--- Task description ---
What you return must match the records exactly, except that the pictures are gone.

--- Recorded information ---
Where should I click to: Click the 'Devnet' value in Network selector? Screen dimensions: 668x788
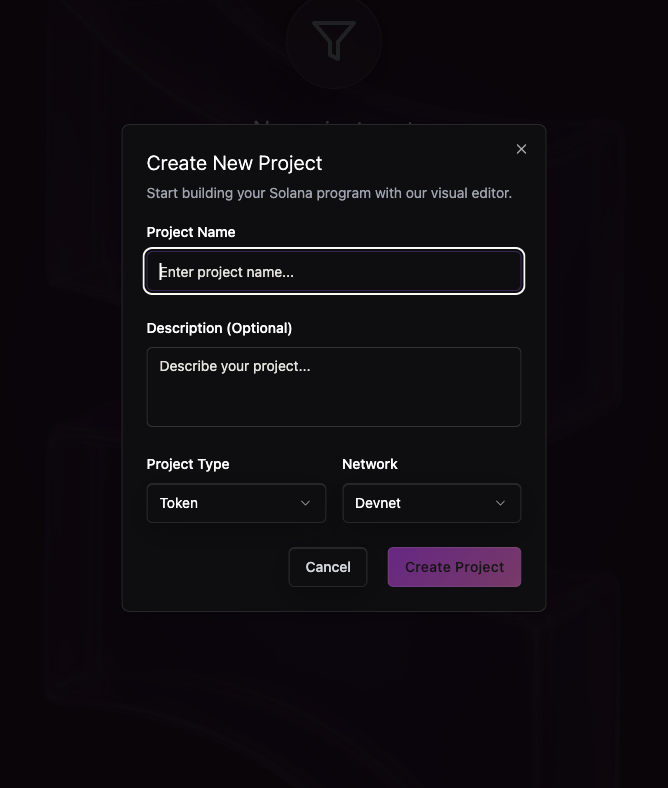[378, 503]
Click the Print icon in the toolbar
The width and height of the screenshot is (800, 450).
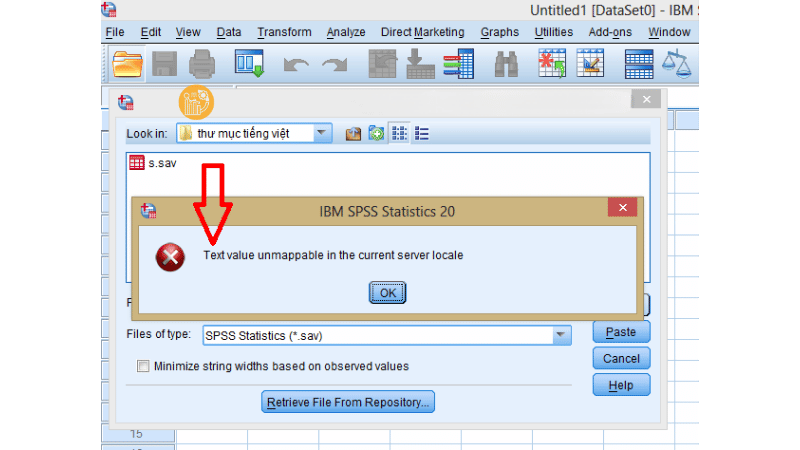tap(202, 65)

--- Exercise output ---
Where should I click to: Click the 'Devnet' value in Network selector? Screen dimensions: 668x788
[378, 503]
Click the Print icon in the toolbar
The width and height of the screenshot is (800, 450).
tap(202, 65)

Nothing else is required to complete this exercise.